Security Policies¶
What is a policy?¶
Every sandbox has a security policy that controls what the agent is allowed to do. A policy consists of three sections:
- Network rules — which endpoints the agent can reach (and how).
- Filesystem paths — which directories are readable or writable.
- Process settings — run-as user/group and landlock compatibility level.
ShoreGuard replaces the export-edit-import YAML cycle with a visual editor that lets you modify all three sections directly in the browser.

Visual policy editor¶
The editor is divided into tabs — one for each policy section. You can add, edit, and remove rules without touching any YAML. Changes are validated client-side before being sent to the gateway.
Network rules¶

Network rules are organized into endpoint groups. Each group contains one or more rules that specify:
| Field | Description |
|---|---|
| Endpoint | Host and port (e.g., api.github.com:443) |
| Method | HTTP method (GET, POST, *, etc.) |
| Path | URL path pattern (e.g., /repos/*) |
| Action | allow or deny |
Rules are evaluated top-to-bottom within a group. The first matching rule wins.
━━━━━━
Exercise aim: Please copy the stretch of the security policy text from "- Filesystem paths" through "to the gateway.", substituting "server" for "gateway".

Collected data:
━━━━━━
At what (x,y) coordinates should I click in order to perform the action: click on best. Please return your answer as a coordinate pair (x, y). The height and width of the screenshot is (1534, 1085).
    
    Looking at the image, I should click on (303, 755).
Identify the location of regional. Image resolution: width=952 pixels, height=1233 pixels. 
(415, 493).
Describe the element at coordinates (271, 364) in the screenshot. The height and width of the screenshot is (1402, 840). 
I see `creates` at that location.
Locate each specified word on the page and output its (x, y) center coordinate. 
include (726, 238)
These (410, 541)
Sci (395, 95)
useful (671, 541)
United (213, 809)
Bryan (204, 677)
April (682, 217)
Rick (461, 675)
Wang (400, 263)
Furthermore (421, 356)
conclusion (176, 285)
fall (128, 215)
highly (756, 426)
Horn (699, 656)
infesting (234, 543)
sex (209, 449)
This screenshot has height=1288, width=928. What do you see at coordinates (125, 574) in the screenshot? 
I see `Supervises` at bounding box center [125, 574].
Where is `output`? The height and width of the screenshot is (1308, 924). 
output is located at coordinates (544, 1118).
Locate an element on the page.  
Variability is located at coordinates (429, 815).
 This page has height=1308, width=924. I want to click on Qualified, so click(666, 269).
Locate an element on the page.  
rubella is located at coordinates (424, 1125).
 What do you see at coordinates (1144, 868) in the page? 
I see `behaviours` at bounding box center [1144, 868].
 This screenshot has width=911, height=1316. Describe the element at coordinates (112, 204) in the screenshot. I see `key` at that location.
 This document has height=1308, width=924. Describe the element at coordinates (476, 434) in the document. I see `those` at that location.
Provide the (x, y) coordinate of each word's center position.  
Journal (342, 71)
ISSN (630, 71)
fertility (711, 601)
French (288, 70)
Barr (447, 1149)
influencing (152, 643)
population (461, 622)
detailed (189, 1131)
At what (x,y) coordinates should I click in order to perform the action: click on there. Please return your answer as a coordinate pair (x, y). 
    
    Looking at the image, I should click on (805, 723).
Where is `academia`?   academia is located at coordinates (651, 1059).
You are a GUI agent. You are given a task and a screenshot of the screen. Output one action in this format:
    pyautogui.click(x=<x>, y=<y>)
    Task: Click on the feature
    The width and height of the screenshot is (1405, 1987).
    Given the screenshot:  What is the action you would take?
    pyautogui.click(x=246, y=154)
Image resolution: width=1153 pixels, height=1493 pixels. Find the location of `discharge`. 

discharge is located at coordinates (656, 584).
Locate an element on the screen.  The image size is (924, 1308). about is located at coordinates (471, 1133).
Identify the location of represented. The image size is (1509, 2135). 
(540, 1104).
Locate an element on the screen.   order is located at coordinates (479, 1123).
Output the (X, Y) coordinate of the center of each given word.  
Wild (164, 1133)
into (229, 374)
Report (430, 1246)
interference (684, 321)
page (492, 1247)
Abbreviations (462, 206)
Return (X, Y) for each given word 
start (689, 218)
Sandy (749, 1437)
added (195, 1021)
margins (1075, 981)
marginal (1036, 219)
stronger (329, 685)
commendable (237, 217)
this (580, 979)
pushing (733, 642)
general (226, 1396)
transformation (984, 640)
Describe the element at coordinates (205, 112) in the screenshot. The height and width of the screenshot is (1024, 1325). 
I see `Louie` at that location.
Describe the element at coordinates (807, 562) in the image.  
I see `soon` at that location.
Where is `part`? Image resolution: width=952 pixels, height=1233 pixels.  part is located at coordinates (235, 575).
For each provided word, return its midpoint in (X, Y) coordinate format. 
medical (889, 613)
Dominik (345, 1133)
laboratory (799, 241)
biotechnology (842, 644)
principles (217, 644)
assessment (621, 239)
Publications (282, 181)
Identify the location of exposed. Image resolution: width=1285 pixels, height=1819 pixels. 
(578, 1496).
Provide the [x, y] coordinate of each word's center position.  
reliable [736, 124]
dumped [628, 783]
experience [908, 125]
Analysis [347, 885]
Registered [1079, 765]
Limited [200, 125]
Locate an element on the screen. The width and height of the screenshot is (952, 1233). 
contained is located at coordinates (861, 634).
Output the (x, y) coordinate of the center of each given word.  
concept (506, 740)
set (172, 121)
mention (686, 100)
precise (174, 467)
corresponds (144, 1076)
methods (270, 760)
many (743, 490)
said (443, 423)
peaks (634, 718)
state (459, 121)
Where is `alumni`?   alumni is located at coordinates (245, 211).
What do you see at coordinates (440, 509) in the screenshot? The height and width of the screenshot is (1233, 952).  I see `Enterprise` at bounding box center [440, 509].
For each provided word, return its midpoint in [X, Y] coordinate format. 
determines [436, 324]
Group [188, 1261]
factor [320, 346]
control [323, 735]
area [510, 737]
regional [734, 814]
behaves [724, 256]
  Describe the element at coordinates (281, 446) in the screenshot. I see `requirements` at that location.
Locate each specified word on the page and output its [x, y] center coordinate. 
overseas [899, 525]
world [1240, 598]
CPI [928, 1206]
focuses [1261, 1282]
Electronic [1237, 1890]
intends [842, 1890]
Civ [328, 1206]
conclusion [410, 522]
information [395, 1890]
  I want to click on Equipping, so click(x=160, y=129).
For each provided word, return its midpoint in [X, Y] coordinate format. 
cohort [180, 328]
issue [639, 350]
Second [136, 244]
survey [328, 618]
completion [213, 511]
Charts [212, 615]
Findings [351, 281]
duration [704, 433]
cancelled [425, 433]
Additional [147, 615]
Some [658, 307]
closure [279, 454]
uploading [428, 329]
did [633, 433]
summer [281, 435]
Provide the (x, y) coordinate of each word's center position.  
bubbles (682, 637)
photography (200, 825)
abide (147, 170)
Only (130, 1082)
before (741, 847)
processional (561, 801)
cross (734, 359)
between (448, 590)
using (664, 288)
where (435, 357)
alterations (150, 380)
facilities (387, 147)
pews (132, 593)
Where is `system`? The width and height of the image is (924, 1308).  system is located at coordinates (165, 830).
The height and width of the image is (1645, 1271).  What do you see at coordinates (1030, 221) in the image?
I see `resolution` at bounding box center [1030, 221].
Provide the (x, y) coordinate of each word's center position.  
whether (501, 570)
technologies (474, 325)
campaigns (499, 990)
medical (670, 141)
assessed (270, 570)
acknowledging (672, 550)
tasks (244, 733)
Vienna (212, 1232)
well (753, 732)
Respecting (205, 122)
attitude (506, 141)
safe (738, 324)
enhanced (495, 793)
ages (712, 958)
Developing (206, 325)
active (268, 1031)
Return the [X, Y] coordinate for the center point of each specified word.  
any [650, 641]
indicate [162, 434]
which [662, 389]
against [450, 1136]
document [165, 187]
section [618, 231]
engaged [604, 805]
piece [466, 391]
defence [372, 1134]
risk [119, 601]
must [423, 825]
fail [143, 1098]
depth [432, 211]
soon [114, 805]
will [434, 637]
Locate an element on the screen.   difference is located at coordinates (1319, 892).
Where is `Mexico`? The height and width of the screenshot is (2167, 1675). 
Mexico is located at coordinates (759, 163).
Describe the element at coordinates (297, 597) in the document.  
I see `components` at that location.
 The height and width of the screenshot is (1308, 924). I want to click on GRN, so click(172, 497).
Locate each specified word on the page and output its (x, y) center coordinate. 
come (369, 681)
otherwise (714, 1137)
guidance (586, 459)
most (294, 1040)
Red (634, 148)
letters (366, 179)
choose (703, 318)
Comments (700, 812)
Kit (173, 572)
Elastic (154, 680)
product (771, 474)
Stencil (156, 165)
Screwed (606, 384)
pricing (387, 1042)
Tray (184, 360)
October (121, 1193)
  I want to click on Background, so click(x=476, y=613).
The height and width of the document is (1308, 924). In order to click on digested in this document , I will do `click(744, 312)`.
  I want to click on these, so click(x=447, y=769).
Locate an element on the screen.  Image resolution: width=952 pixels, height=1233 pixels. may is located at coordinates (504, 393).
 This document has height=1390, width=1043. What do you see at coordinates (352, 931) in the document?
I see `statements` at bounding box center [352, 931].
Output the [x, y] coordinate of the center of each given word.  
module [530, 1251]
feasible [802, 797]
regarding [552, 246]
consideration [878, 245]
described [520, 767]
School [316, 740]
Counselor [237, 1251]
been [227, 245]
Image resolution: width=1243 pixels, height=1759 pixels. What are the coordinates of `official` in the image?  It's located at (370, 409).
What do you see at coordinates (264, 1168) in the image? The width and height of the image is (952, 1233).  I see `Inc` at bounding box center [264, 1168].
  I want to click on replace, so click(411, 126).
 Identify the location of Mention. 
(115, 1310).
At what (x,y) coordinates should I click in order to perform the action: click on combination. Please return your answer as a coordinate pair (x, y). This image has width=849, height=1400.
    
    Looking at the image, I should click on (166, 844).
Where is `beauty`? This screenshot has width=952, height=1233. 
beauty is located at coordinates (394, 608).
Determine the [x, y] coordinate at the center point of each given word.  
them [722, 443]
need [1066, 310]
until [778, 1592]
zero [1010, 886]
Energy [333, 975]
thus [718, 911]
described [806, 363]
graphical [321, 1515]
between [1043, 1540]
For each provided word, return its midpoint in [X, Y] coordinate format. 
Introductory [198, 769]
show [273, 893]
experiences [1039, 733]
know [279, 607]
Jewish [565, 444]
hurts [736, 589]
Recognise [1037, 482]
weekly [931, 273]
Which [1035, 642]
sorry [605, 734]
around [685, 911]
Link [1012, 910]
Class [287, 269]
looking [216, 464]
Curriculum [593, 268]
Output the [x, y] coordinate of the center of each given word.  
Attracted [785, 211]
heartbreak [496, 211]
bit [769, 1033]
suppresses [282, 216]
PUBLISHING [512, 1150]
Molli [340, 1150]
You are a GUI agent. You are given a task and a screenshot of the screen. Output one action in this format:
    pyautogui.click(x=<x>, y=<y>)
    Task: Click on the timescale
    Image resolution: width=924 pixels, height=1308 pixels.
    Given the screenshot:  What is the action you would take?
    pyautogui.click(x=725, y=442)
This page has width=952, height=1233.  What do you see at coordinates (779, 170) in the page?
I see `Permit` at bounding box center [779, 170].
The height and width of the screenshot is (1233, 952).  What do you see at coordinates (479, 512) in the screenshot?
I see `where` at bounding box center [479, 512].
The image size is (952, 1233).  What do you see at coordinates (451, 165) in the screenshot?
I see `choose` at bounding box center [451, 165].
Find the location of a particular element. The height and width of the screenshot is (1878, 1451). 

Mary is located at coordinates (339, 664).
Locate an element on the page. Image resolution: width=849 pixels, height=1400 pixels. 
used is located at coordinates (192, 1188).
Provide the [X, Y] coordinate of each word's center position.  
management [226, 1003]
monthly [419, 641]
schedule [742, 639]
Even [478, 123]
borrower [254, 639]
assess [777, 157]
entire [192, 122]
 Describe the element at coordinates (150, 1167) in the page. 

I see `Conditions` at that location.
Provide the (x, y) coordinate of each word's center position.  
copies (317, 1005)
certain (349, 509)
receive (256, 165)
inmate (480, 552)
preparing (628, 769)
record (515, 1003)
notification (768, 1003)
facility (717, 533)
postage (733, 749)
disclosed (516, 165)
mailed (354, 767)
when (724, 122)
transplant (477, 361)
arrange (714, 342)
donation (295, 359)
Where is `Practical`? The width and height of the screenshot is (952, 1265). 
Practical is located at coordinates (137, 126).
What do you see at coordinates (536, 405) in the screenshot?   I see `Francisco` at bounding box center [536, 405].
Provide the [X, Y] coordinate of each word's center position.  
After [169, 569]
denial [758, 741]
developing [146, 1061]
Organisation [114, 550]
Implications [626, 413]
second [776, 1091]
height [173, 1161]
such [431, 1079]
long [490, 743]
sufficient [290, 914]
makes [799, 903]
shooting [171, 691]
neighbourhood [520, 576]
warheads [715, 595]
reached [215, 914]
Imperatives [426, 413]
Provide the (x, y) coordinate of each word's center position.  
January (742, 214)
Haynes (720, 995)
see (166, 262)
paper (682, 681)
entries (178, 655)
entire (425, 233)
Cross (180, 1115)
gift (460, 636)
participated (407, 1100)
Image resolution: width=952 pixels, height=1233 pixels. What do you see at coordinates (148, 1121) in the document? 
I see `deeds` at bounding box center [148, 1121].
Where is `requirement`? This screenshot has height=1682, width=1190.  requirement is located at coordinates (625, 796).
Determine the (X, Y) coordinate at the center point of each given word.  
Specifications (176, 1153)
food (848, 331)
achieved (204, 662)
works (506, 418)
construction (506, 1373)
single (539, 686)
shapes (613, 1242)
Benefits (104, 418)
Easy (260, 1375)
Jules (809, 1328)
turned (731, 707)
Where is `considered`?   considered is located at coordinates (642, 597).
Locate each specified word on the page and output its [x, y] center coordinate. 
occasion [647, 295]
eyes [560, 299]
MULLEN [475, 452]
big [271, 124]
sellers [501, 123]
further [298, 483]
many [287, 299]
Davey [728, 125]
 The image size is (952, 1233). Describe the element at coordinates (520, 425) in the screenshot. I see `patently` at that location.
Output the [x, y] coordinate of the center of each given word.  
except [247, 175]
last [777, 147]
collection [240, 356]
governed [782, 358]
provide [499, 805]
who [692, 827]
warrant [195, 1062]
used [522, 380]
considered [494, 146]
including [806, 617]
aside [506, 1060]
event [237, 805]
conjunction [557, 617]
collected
━━━━━━
Finished exercise:
- Filesystem paths — which directories are readable or writable.
- Process settings — run-as user/group and landlock compatibility level.
ShoreGuard replaces the export-edit-import YAML cycle with a visual editor that lets you modify all three sections directly in the browser.

Visual policy editor¶
The editor is divided into tabs — one for each policy section. You can add, edit, and remove rules without touching any YAML. Changes are validated client-side before being sent to the server.